04Terraform IaC Migration & Cost OptimisationAWS›
Inherited a production AWS environment with no IaC, no state management, and known security gaps. Left it fully Terraform-managed, secured, and cheaper to run.
- Migrated all AWS resources to Terraform with Terraform Cloud for remote state and environment isolation. Negligible downtime during migration.
- Partnered with the security team to audit past incidents and implement preventive IAM controls.
- Reduced monthly AWS spend by ~$95-100 via right-sizing and cleanup.
- Moved the on-prem chatbot server from the office to the server room - eliminated recurring accidental disconnections.
- Delivered a complete handover; incoming engineer appreciated the thoroughness.
05Lightweight RDS Backup AutomationAWS›
Client was paying for daily automated RDS backups on a staging environment that did not need them. Replaced the default behaviour with a purpose-built, native solution.
- Disabled built-in backups; implemented monthly snapshot Lambda and quarterly cleanup Lambda retaining the latest snapshot.
- Scheduled via EventBridge with SNS alerts. Wrote complete manual recovery documentation.
06Production Server Management & Deployment SecurityLinux›
Ongoing management of production and staging for two separate products. Minimal setup, stable operations.
- Manage deployments and NGINX configurations; coordinate with hosting provider for system-level updates.
- Resolved CORS and React routing issues from misconfigured NGINX paths.
- Replaced Git token-based deployment with SSH deploy keys - documented in a one-page team guide, adopted on a separate Azure project for consistency.
07SSL, DNS Recovery & Chatbot StabilisationAWS + DNS›
Picked up a production chatbot platform mid-incident - expired SSL, broken auto-renewal, and a domain blocked by a major social platform.
- Diagnosed and fixed the failed auto-renewal mechanism; renewed certificates.
- Resolved a domain blockage that had disrupted chatbot operations.
- Set up a temporary subdomain for business continuity; decommissioned cleanly after the main domain stabilised.
- Managed full domain transition to a new subdomain, updating backend and dependent service configurations.
- Upcoming: scoping migration of chatbot logic from AWS to client's own GCP VM.

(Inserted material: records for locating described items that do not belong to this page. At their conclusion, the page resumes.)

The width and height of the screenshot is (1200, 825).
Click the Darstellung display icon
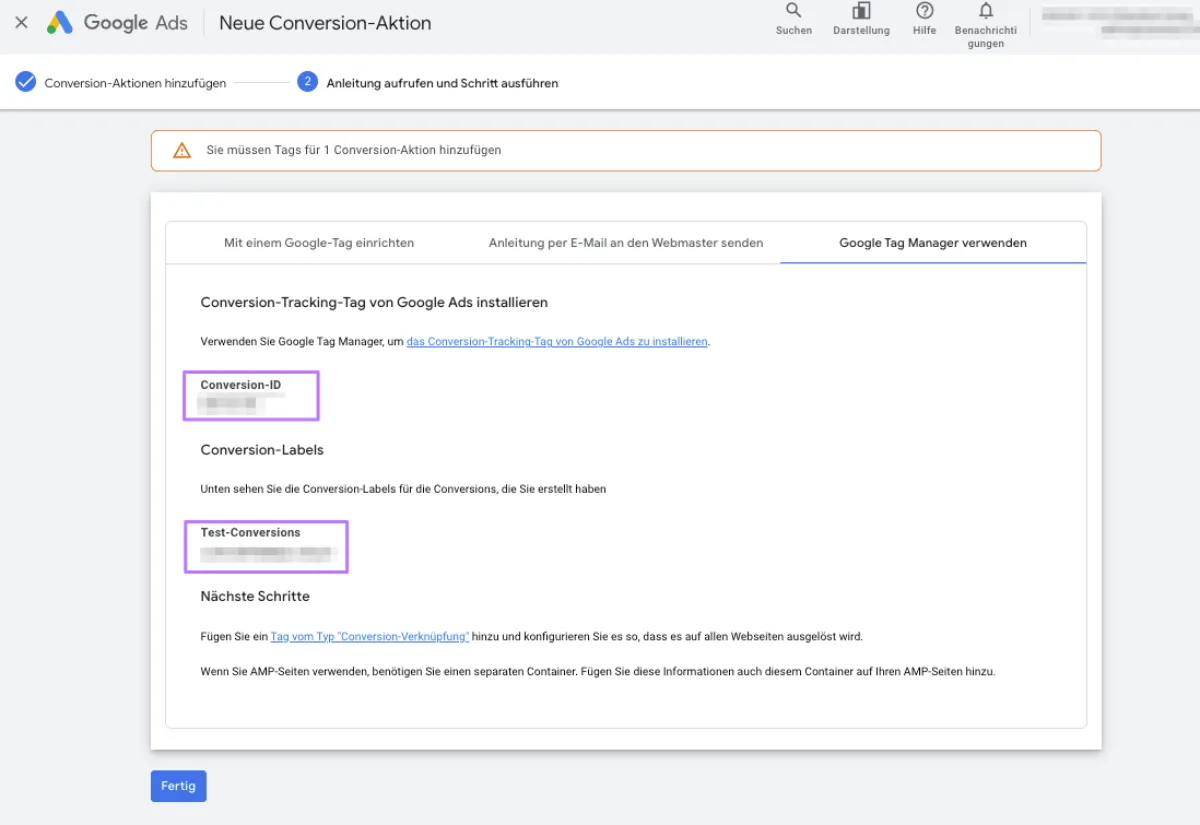[x=861, y=18]
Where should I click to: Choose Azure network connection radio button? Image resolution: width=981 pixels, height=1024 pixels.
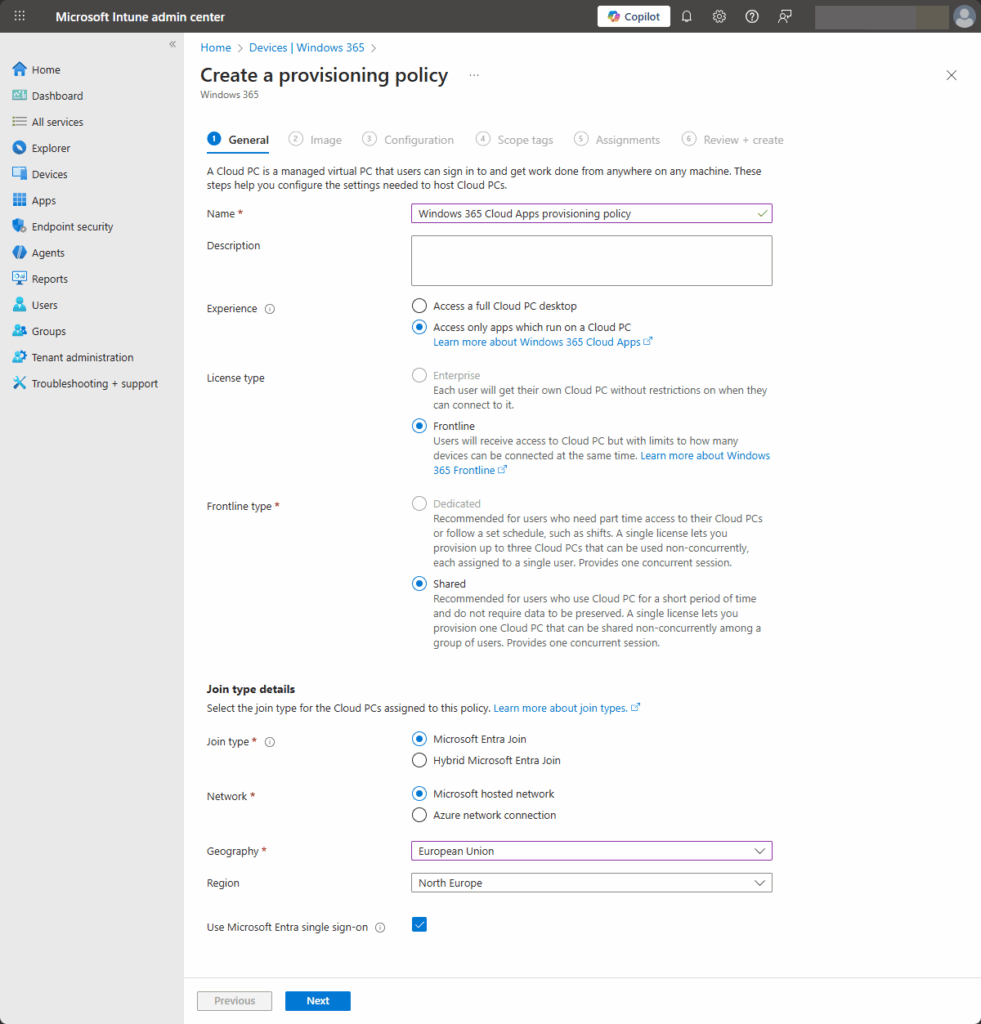[420, 815]
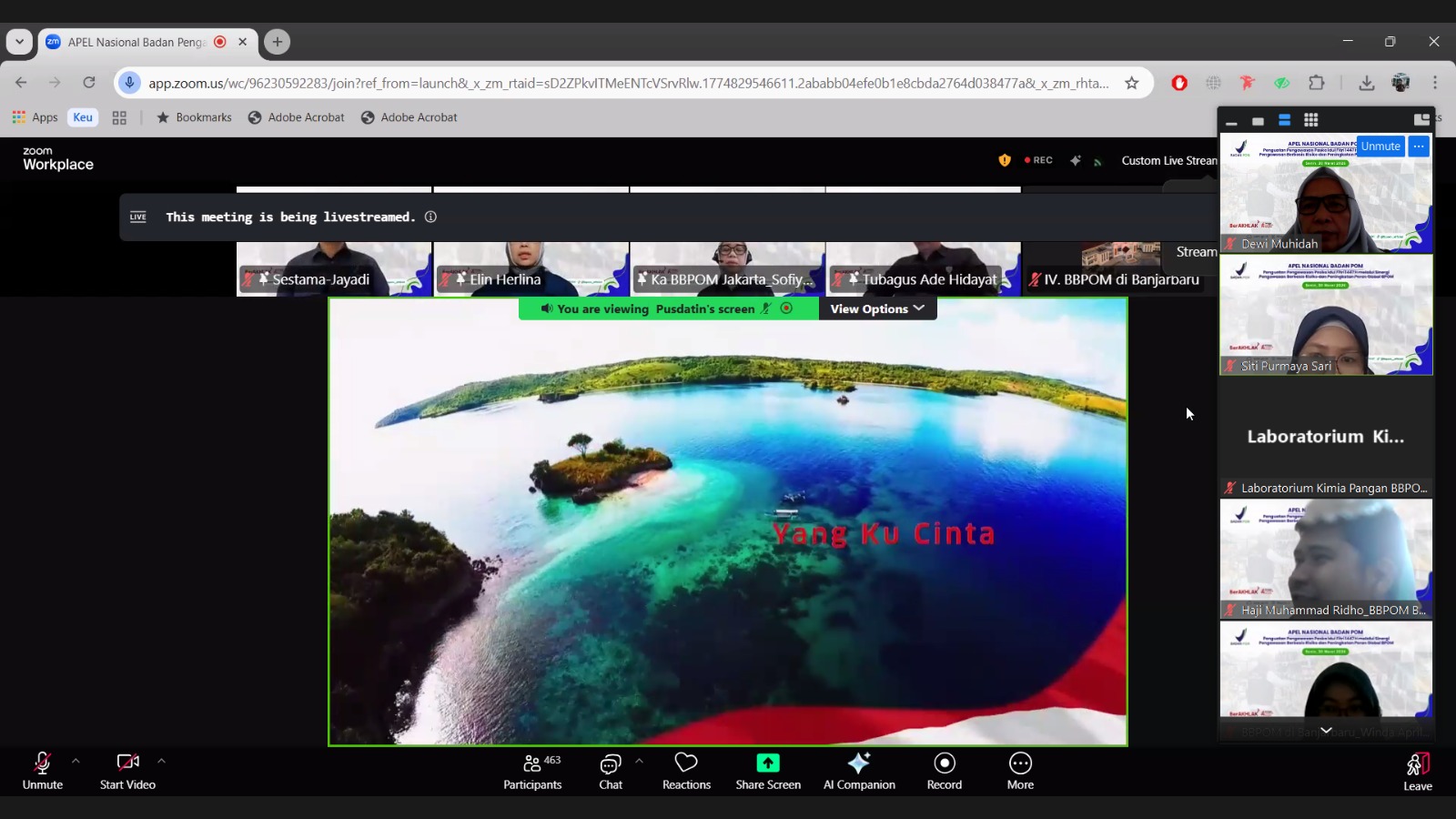Leave the meeting
This screenshot has height=819, width=1456.
pos(1417,772)
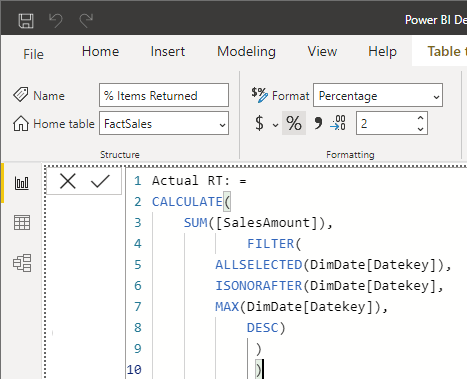The height and width of the screenshot is (379, 467).
Task: Open the Help tab
Action: [382, 52]
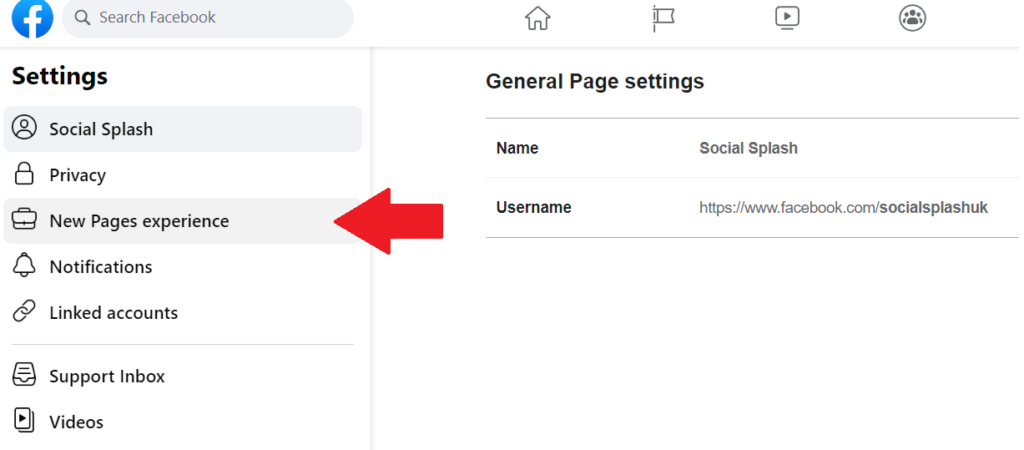This screenshot has height=450, width=1024.
Task: Click the Notifications bell icon
Action: click(24, 266)
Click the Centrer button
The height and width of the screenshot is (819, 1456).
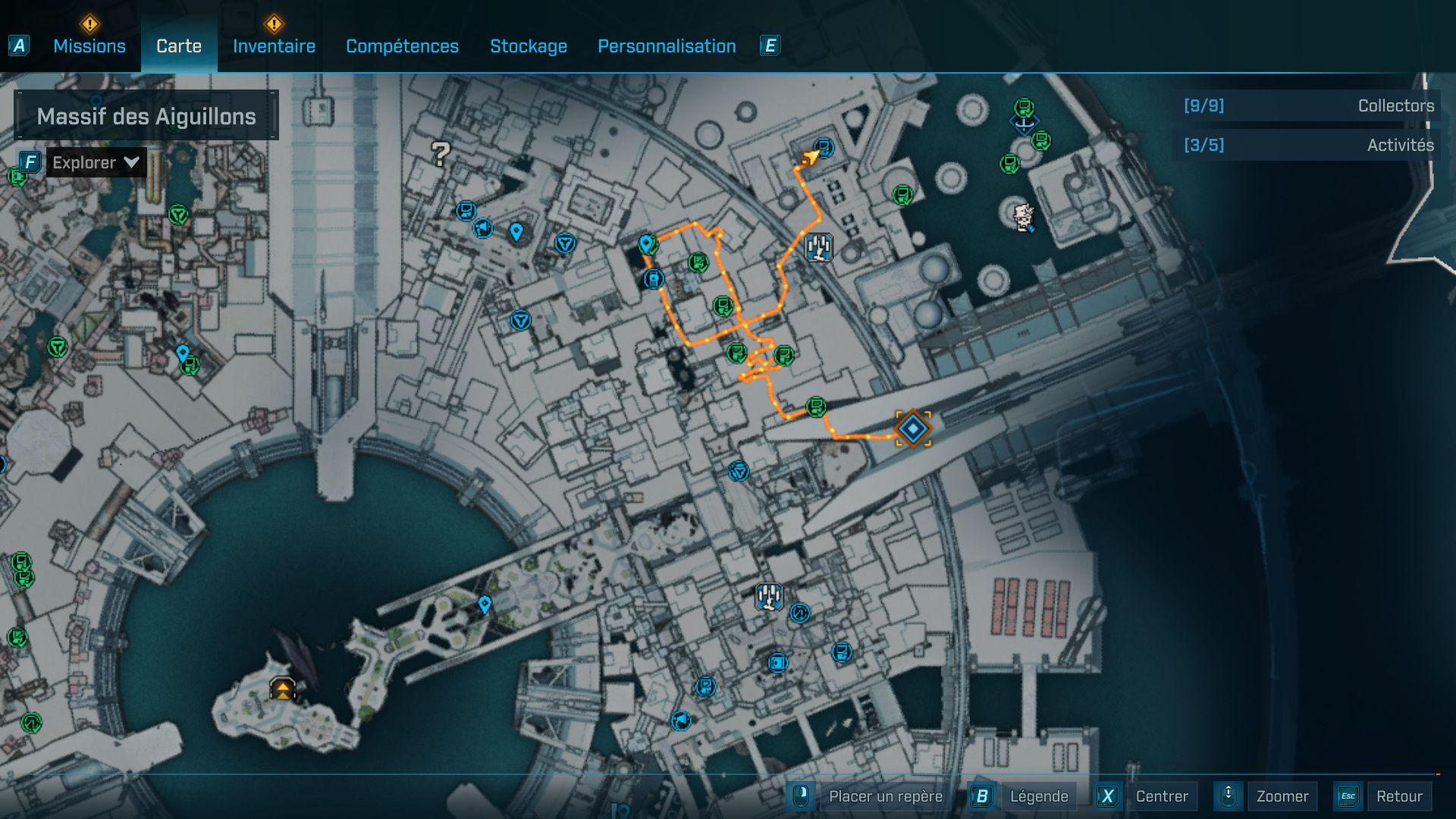tap(1161, 796)
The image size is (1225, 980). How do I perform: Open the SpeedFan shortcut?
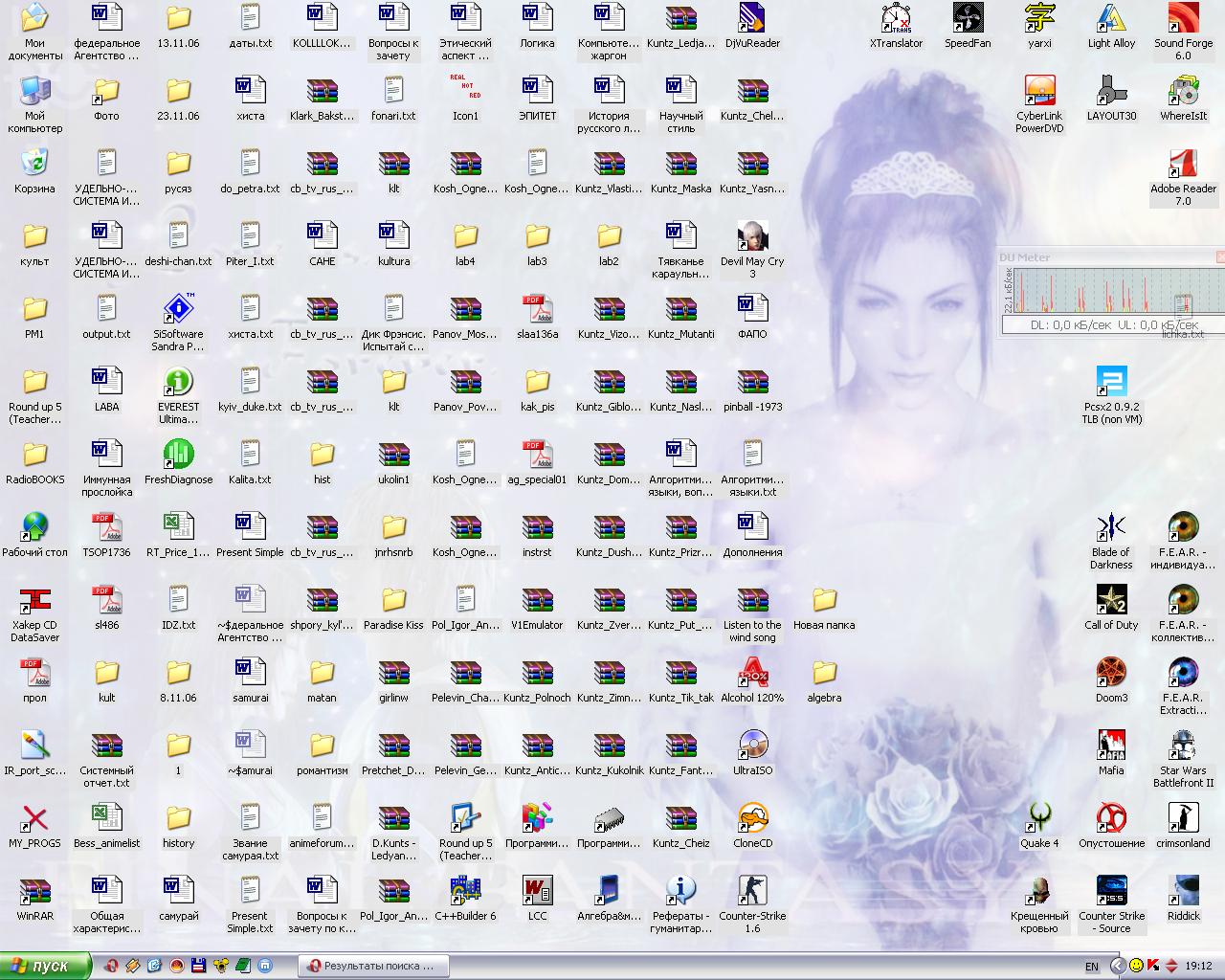point(968,19)
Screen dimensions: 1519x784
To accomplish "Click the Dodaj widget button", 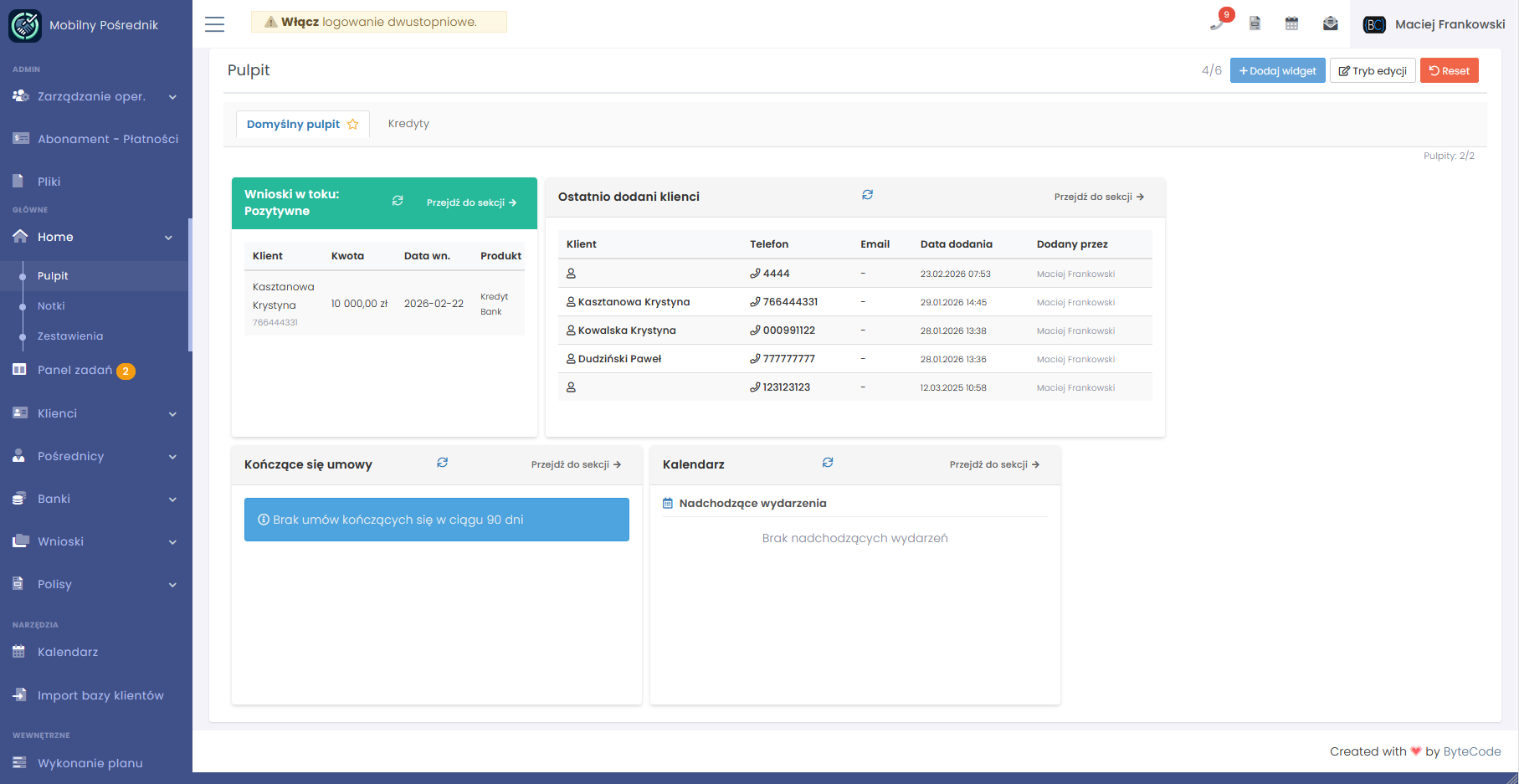I will (1277, 71).
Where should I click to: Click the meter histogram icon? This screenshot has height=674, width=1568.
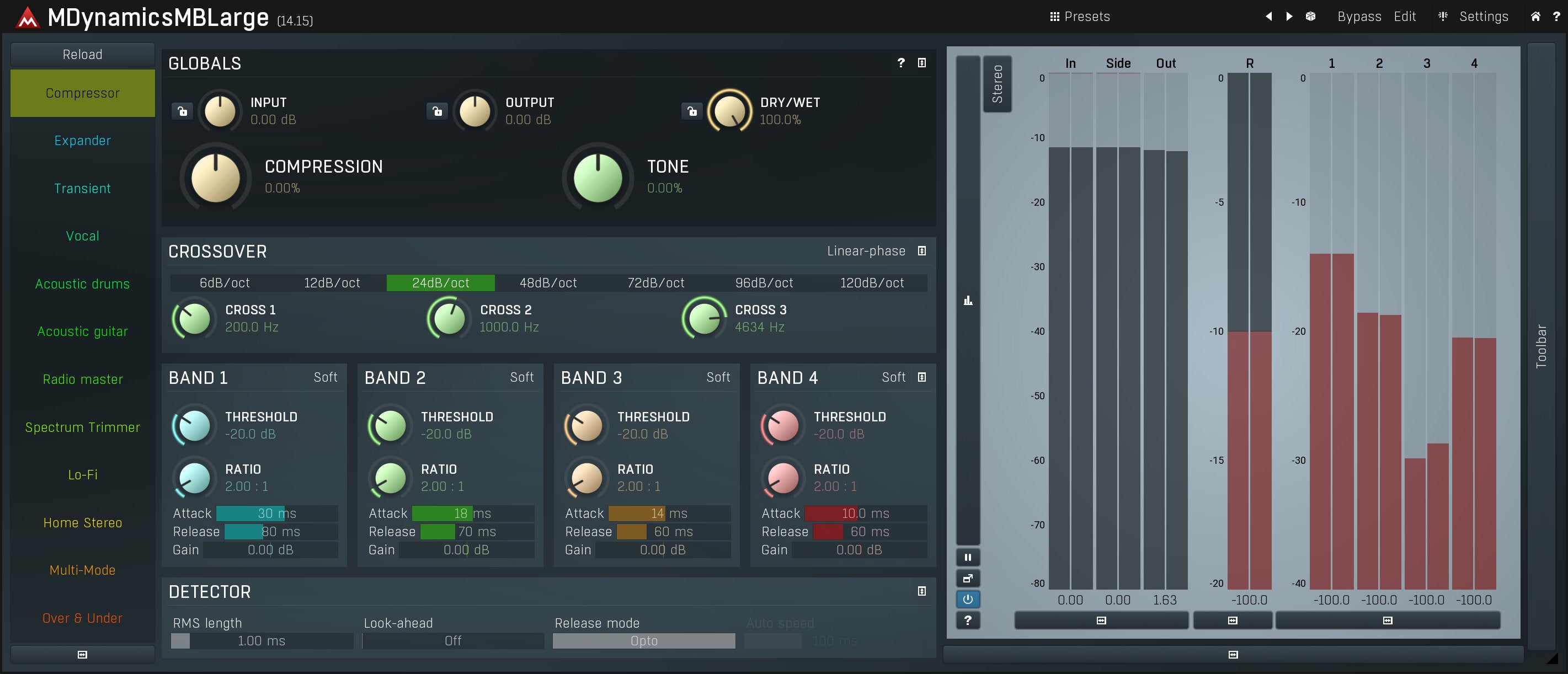(968, 301)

08OpenShift CI/CD & Lab AutomationConfidential›
Working across two internal projects - a completed OpenShift plugin platform (Backstage) and an ongoing lab provisioning system used by around 1000 engineers.
- Led end-to-end DevOps delivery for the OpenShift plugin platform (Backstage), taking it from local development to production. This effort led to the decommissioning of the legacy resource hub and development of the cluster platform to replace it.
- Implemented GitLab CI pipelines for linting, SonarQube scanning, and container image build/release automation. Supported plugin releases from v0.0.2 to v0.0.24 - stable with minimal maintenance since.
- Contributed to a monorepo-based solution enabling consistent developer deployments across internal teams.
- Actively migrating RHEL7 Lab Controllers to RHEL9 as part of a vulnerability remediation effort.
- Automated VPN connection setup - removed manual OTP and credential steps, now single-click.
- Automated recovery for 'Broken' lab machines—originally a parallel Bash/xargs script that reduced lookup time from ~1 hour to minutes. Refactored to Python for team consistency and now runs via GitLab pipeline schedules for ongoing automated maintenance. This operation had been manual for over a decade.